The conference was itself a demonstration of the technology, with Cirque du Soleil co-founder Guy Laliberté appearing alongside Microsoft’s Alex Kipman, the brains behind Mesh, as 3D holograms on a virtual stage.
Mesh is basically a suite of development tools that will allow developers to build collaborative VR and AR — or mixed-reality (MR) — experiences that work across devices, not just Microsoft’s HoloLens. If the concept video tells us anything, strap in, this could be big.
Mesh isn’t just some Zune or Windows Phone gamble…

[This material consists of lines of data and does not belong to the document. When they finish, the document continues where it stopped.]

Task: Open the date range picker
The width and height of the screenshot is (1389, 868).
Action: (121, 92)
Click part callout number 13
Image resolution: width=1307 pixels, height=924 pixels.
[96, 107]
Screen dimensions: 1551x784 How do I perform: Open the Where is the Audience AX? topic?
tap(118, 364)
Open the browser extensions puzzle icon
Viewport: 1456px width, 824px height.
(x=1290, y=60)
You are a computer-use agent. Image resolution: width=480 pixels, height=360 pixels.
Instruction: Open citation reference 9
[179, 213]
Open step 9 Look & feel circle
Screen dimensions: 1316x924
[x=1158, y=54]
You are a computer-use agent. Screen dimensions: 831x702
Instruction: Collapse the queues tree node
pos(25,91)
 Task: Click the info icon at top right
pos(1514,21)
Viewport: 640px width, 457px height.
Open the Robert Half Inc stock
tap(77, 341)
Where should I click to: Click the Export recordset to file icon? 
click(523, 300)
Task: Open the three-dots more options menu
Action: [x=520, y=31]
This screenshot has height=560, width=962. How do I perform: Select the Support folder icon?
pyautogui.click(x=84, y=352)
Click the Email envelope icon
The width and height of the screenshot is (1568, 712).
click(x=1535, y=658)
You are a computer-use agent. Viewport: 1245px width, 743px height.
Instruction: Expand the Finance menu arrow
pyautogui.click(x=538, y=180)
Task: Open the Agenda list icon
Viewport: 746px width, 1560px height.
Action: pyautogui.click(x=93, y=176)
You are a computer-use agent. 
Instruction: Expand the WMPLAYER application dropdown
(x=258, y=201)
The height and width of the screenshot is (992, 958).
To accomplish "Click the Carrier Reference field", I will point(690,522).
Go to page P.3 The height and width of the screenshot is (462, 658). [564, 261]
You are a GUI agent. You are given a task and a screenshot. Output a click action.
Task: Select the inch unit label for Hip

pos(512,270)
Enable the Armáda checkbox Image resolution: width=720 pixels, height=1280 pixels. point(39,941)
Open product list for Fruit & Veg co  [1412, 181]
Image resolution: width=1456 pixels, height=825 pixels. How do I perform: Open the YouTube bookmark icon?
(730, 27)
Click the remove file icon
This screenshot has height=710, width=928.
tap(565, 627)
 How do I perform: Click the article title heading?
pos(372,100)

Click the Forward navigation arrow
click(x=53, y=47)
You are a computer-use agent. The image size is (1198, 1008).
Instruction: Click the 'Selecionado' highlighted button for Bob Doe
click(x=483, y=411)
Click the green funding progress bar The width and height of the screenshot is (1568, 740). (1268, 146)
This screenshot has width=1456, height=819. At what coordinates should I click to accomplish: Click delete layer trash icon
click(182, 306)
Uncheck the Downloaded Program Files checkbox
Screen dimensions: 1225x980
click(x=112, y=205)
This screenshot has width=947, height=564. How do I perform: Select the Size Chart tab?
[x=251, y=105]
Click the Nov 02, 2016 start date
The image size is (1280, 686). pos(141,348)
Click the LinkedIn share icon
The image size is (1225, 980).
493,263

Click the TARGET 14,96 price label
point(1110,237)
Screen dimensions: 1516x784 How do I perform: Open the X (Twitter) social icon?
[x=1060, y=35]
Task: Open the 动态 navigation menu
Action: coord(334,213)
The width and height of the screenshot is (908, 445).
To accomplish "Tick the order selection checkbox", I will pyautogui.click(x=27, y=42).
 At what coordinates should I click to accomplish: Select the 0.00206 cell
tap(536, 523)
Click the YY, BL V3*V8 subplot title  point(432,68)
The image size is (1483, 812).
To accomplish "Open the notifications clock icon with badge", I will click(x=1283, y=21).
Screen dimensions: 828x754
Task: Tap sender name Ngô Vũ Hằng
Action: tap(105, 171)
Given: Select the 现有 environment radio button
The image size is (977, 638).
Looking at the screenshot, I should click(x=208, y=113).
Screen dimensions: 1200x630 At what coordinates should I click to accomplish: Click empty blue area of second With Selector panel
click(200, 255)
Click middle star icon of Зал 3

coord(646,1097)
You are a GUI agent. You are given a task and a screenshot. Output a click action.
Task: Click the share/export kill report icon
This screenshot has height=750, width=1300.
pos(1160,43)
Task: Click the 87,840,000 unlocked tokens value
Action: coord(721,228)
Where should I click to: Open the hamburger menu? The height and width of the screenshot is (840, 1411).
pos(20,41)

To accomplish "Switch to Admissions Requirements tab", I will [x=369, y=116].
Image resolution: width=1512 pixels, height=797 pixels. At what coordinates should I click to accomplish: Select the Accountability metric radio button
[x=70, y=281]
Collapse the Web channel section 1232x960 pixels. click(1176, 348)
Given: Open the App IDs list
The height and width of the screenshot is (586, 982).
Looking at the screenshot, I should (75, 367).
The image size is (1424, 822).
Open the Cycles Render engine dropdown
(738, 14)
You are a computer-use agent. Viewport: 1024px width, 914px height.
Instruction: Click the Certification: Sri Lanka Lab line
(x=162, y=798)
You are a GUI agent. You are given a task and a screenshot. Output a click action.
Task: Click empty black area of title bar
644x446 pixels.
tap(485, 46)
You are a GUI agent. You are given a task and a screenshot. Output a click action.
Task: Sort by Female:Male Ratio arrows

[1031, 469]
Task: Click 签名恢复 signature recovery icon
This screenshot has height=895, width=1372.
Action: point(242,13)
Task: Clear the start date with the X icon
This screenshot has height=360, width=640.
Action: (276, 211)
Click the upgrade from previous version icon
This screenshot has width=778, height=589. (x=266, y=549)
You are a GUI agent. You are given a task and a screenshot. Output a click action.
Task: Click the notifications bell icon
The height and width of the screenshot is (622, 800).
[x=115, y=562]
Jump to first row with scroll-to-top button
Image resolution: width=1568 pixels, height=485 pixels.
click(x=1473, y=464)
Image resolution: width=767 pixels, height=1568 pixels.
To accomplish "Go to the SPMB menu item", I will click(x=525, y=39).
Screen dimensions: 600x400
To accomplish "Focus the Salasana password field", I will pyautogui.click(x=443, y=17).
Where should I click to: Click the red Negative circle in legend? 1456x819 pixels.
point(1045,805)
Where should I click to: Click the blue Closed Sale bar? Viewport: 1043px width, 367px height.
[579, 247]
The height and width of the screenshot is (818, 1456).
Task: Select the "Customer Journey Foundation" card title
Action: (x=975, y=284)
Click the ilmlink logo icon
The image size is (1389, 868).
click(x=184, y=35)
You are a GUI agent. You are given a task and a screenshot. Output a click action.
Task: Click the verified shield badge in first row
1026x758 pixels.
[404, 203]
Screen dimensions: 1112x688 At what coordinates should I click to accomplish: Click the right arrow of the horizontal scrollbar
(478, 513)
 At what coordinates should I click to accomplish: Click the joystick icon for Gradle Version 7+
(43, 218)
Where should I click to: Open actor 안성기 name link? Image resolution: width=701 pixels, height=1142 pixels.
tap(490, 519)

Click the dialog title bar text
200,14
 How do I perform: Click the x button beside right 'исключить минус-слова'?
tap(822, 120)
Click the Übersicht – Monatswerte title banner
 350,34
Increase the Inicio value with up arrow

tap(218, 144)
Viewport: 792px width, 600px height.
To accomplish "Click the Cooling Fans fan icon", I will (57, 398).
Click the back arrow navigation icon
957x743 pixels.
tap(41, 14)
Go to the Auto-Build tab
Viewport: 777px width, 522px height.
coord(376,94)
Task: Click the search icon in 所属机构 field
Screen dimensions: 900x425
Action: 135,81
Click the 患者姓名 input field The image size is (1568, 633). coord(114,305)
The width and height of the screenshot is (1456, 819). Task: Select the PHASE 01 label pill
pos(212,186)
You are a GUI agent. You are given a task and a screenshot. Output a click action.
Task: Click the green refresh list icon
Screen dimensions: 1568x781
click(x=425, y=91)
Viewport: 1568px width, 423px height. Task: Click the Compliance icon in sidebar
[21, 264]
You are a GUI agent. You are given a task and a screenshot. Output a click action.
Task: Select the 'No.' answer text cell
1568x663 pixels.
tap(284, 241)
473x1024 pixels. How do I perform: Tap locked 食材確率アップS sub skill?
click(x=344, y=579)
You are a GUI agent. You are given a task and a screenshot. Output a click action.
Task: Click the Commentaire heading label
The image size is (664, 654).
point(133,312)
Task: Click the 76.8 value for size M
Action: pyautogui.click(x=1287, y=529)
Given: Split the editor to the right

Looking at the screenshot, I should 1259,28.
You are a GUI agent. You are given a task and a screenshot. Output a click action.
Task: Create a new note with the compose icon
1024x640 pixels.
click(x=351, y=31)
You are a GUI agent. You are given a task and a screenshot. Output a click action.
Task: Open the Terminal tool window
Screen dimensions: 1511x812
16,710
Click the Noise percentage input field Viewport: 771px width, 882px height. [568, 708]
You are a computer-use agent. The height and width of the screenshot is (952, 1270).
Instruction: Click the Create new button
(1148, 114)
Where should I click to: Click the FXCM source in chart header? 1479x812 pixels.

… it’s a bet on the future of computing. According to Microsoft’s technical explanation, MR is a “4th wave in computing” following innovations in mainframes, PCs, and smartphones.
Microsoft sees Mesh as the toolkit to make MR a consumer reality. Think Zoom meetings where hologrammed co-workers just “holoport” to your home office. Bold… and unsettling.
Creating hologrammed co-workers is really effing hard
So Microsoft is leaning on its cloud computing platform Azure to help pull it off.
Recently, Azure has been a bright spot for the ol’ ’Soft. Over the past 10 quarters, revenue has climbed by 50%+, and Azure sits squarely in the No. 2 spot for cloud infrastructure providers.
Think of Mesh as another holographic feather in Microsoft’s Azure cap. They’re in the business of setting up the pipes for a MR future. Sure, it’s a big, fluffy vision that we may or may not want — but has that ever stopped Microsoft?